The First Queen said to the Third Queen, “Your path is this way. The Heavens lend a thousand differing ways to one sure end. A thousand paths lead to death and the grave.”

The Third Queen said, “This world’s a city full of wandering streets, and death’s the marketplace where each one meets.”

Many cities had many streets leading to the marketplace.

CHAPTER 2

2.1 —

The jailor was talking to a wooer — a man who was wooing the jailor’s young daughter. They were in a garden that the jail overlooked.

The jailor said, “I may give you little wealth while I live; I may give something to you, but not much. Unfortunately, the prison I keep, although it is for great ones, yet great ones seldom come; before one salmon you shall take a number of minnows.”

Wealthy prisoners paid the jailor extra for better food and accommodations. This was a way for the jailor to supplement his income.

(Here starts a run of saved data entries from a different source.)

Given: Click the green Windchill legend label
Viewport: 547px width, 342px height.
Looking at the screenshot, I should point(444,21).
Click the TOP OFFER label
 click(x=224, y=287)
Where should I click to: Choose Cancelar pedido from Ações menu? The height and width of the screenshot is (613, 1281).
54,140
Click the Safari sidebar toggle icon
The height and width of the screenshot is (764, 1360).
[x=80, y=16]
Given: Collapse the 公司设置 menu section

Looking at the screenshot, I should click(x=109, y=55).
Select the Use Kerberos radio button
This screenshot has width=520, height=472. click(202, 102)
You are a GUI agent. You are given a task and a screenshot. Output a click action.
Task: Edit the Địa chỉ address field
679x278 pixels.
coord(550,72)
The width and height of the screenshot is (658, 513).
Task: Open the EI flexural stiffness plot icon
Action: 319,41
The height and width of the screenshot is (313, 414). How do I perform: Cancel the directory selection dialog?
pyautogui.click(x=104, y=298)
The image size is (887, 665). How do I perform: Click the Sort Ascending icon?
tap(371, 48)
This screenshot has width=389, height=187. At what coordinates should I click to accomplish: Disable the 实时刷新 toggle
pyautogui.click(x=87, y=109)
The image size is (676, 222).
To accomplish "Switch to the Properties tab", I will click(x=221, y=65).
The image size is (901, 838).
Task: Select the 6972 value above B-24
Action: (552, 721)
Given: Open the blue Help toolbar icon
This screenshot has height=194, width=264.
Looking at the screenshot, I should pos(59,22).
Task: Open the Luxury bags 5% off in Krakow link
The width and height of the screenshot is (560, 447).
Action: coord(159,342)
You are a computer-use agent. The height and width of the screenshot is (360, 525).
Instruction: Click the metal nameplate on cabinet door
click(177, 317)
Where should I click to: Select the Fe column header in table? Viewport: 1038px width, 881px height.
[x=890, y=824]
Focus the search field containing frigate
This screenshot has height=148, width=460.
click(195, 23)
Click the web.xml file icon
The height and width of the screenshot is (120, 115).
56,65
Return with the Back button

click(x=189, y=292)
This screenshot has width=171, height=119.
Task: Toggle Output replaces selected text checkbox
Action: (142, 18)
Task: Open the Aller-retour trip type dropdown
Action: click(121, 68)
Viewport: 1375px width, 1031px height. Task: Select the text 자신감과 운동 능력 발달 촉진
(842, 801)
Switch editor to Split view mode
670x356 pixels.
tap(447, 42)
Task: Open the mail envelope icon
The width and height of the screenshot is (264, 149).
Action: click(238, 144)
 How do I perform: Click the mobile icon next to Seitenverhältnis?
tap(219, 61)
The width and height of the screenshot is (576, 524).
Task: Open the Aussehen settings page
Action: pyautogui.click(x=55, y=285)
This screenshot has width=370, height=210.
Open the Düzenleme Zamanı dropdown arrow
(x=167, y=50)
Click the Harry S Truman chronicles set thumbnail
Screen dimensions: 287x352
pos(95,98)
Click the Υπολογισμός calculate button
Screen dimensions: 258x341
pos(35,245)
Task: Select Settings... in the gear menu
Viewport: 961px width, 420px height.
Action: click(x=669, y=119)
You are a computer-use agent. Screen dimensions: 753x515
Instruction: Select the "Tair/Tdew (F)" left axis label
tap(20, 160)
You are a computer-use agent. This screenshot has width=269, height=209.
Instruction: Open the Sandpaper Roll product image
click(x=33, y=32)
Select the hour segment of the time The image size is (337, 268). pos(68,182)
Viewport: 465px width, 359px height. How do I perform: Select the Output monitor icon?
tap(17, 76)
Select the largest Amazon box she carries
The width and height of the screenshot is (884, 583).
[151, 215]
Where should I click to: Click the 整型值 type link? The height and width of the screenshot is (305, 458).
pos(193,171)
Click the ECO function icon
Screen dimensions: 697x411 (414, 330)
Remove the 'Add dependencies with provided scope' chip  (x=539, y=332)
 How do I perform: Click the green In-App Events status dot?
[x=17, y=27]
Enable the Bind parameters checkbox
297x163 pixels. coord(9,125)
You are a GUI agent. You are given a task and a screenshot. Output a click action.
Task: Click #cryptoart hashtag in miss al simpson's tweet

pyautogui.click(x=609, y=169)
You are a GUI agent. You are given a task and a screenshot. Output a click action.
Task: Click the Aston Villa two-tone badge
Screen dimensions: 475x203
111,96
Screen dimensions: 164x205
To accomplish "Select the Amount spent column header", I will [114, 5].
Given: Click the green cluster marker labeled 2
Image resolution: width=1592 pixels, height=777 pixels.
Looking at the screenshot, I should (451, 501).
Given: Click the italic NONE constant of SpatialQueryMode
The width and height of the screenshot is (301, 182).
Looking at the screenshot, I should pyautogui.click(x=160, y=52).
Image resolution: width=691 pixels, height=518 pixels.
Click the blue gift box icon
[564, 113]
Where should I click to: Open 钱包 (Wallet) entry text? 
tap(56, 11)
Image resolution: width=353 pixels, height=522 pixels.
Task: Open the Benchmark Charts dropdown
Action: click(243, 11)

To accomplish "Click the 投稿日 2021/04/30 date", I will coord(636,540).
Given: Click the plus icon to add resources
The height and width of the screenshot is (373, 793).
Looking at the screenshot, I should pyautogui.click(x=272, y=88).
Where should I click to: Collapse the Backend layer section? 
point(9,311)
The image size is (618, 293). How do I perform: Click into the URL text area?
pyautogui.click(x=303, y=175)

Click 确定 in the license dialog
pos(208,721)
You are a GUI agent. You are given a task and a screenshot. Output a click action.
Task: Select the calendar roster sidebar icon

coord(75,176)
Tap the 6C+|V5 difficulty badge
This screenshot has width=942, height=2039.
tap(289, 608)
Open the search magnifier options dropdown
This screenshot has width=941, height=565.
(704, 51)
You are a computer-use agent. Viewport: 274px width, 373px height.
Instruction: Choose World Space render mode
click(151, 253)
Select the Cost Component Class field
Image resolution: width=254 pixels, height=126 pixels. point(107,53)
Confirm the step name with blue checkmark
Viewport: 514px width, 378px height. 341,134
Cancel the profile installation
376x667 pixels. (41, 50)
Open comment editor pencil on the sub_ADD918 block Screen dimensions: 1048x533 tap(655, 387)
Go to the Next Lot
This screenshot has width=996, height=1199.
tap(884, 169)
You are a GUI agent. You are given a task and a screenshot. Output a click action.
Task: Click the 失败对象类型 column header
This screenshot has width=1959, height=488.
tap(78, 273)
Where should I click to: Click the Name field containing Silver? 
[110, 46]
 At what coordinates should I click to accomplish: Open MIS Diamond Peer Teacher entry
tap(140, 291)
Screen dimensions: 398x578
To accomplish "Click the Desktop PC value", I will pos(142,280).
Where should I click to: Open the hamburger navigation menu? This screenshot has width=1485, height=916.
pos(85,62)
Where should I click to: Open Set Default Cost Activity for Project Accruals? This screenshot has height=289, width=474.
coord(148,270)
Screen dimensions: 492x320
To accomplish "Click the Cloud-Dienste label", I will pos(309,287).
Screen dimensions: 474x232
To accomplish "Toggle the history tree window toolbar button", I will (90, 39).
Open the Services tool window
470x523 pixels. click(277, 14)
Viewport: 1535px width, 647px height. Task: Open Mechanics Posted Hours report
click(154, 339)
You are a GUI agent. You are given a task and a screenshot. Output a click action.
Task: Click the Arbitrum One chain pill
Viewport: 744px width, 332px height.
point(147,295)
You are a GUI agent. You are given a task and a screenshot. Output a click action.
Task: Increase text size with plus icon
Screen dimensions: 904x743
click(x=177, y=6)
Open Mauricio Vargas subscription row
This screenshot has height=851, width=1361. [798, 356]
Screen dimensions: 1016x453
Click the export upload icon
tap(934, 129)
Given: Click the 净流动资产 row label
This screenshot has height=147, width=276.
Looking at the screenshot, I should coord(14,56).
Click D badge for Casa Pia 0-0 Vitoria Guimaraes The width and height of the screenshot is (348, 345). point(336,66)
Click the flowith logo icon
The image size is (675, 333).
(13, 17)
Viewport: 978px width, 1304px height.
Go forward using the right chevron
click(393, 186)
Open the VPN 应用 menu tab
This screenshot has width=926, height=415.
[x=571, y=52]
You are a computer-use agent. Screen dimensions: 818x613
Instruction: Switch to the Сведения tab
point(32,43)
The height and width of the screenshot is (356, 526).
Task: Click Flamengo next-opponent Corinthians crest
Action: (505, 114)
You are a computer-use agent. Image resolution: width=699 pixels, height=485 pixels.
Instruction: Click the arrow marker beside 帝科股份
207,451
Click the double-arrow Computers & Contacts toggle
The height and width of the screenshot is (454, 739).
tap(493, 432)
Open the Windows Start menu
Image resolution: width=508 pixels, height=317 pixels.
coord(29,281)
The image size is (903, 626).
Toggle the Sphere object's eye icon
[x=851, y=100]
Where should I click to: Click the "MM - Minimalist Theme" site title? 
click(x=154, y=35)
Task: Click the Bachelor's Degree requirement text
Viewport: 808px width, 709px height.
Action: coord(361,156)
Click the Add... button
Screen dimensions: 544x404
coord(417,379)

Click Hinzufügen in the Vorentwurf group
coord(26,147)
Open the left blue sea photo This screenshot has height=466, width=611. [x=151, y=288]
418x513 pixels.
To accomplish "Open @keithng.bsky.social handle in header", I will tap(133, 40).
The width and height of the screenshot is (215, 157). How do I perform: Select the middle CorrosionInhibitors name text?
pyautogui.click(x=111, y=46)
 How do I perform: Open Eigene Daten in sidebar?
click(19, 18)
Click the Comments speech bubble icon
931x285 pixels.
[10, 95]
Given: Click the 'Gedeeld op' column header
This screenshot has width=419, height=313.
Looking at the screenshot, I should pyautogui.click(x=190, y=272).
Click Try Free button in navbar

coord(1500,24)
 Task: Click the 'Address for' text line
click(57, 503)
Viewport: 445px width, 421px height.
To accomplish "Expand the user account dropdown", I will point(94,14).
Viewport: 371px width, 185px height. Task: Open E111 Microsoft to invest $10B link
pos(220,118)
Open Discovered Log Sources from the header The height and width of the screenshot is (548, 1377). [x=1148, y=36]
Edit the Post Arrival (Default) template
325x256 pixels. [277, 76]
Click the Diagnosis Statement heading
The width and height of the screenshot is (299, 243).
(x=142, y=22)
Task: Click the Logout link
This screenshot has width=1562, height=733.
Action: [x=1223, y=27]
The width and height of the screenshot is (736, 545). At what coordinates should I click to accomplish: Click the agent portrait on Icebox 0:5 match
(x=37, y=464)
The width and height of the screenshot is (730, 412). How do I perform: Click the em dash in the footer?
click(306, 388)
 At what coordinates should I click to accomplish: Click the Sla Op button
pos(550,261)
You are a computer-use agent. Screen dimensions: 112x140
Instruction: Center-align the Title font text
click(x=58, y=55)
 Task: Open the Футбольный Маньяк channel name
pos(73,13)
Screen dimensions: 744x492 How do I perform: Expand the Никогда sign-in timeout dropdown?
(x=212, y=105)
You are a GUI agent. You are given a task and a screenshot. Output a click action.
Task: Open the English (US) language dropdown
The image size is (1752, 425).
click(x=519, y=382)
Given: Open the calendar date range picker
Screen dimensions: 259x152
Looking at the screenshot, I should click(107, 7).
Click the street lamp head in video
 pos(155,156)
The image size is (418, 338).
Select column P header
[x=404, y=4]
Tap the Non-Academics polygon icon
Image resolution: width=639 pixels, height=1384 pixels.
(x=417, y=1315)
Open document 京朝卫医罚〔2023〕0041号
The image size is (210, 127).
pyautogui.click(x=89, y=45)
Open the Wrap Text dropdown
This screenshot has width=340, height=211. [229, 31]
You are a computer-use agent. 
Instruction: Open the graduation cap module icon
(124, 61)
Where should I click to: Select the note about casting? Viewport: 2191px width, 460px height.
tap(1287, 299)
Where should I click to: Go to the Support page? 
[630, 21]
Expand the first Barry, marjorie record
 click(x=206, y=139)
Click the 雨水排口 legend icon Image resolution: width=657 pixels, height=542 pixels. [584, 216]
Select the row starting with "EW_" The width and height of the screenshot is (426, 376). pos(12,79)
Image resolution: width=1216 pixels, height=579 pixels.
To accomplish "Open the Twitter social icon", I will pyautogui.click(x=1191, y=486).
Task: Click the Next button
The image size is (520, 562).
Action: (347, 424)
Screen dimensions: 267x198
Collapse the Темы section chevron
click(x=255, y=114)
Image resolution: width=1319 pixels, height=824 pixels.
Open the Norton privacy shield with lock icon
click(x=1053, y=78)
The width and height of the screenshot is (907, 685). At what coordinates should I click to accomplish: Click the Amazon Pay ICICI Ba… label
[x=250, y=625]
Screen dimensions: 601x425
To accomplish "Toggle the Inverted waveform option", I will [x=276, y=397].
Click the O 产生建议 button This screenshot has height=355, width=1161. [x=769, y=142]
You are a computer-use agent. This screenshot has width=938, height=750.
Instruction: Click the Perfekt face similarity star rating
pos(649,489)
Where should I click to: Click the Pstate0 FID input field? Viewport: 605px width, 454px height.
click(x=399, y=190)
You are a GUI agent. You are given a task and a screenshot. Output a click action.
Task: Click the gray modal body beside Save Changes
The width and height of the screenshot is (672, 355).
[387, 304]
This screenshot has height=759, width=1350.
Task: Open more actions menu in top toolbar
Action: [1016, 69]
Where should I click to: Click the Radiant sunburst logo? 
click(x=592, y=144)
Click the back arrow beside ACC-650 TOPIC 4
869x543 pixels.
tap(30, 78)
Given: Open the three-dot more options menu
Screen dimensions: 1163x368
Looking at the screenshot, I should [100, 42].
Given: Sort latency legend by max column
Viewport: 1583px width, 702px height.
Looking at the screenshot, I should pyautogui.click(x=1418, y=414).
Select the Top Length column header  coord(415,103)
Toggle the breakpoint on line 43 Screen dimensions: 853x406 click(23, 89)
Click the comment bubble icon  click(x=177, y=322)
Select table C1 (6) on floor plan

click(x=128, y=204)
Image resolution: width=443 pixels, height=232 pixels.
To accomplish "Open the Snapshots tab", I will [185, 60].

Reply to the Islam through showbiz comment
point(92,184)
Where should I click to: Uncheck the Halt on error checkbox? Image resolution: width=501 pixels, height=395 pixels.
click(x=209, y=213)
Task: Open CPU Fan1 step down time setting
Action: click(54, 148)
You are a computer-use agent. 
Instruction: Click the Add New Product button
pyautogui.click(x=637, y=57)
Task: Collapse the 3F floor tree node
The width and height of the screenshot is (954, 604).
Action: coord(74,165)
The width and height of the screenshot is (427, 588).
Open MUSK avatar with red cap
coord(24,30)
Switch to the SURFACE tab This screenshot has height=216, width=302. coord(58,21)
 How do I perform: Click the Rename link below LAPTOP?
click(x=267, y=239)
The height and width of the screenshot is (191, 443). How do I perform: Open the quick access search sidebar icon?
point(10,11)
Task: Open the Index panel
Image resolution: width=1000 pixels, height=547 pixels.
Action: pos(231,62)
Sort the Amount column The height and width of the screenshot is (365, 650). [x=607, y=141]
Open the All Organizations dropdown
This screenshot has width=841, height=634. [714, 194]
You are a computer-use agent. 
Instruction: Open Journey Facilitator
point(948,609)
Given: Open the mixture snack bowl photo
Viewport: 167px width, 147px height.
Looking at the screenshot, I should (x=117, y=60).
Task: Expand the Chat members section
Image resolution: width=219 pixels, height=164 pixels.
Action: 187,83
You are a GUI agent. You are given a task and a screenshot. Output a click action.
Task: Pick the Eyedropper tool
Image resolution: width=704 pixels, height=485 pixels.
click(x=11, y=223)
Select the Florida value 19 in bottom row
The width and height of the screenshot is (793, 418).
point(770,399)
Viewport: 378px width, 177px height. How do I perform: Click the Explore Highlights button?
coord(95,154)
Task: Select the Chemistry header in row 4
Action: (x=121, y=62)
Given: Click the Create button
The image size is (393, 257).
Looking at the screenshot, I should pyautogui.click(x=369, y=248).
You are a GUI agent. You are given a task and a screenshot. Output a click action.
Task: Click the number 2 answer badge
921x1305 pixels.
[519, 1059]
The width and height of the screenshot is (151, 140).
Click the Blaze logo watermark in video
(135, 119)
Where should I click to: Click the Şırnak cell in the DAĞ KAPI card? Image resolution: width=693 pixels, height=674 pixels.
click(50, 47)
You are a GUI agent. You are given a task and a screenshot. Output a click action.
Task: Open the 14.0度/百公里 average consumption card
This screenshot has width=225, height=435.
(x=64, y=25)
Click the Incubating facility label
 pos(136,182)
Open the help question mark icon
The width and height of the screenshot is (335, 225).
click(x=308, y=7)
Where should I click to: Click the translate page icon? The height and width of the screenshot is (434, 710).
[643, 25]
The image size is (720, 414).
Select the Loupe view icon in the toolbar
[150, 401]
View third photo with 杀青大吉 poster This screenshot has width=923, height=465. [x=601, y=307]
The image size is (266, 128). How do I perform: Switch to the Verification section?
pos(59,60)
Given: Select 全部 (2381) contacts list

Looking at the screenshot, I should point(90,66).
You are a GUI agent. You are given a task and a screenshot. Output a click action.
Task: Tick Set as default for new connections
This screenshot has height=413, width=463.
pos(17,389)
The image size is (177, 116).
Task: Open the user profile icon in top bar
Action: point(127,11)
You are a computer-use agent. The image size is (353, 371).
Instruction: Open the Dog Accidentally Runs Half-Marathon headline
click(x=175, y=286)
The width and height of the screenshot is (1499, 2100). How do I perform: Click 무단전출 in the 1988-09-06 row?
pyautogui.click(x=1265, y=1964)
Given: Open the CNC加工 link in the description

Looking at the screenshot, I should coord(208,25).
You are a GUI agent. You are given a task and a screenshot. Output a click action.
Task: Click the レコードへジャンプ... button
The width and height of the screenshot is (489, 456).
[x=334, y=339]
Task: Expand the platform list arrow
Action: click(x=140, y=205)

The jailor continued, “I am rumored to be wealthier than I have reason to believe that the rumor is truthful. I wish that I really were as wealthy as I am rumored to be. But by the Virgin Mary, I say that what I have, be it what it will, I will leave to my daughter at the day of my death.”

The wooer replied, “Sir, I demand no more than your own offer, and I will endow your daughter with what I have promised.”

“Well, we will talk more about this when the wedding is past. But do you have a definite promise from her that she will marry you? When I see that to be true, then I will give you my consent to marry her.”

The jailer’s daughter, carrying rushes, arrived. The rushes served as floor coverings for the prisoners.

The wooer said, “I have her promise, sir. Here she comes.”

The jailer said to his daughter, “Your friend and I have chanced to talk about you here, concerning the old business. But no more of that now; as soon as the court commotion is over, we will have an end of it. In the meantime, look carefully after the two prisoners. I can tell you they are Princes.”

“These rushes are for their chamber,” the jailor’s daughter said. “It is a pity they are in prison, and it would be a pity if they should be out of prison. I think they have the patience to make any adversity ashamed. The prison itself is proud of them, and they have all of the world in their chamber. Many people visit them.”

“They are reputed to be a pair of absolute men,” the jailor said.

“Truly, I think the rumor speaks only inadequately about them. They stand a step above what is reported about them.”

“I heard it said about them that in the battle they were the outstanding soldiers,” the jailer said.

“That is very likely, for they are noble sufferers,” the jailor’s daughter said. “I marvel at how they would have looked had they been victors. With their constant nobility, they make a freedom out of bondage, making misery their mirth and making affliction a trifle to jest at.”

“Do they?” the jailer asked.

“It seems to me that they have no more perception of their captivity than I of ruling Athens,” the jailer’s daughter replied. “They eat well, look merrily, talk of many things, but say nothing about their own captivity and disasters. Yet sometimes a broken sigh, martyred as it were in the deliverance, will break from one of them — and then the other immediately gives it so sweet a rebuke that I could wish myself a sigh to be so scolded, or at least a sigher to be comforted.”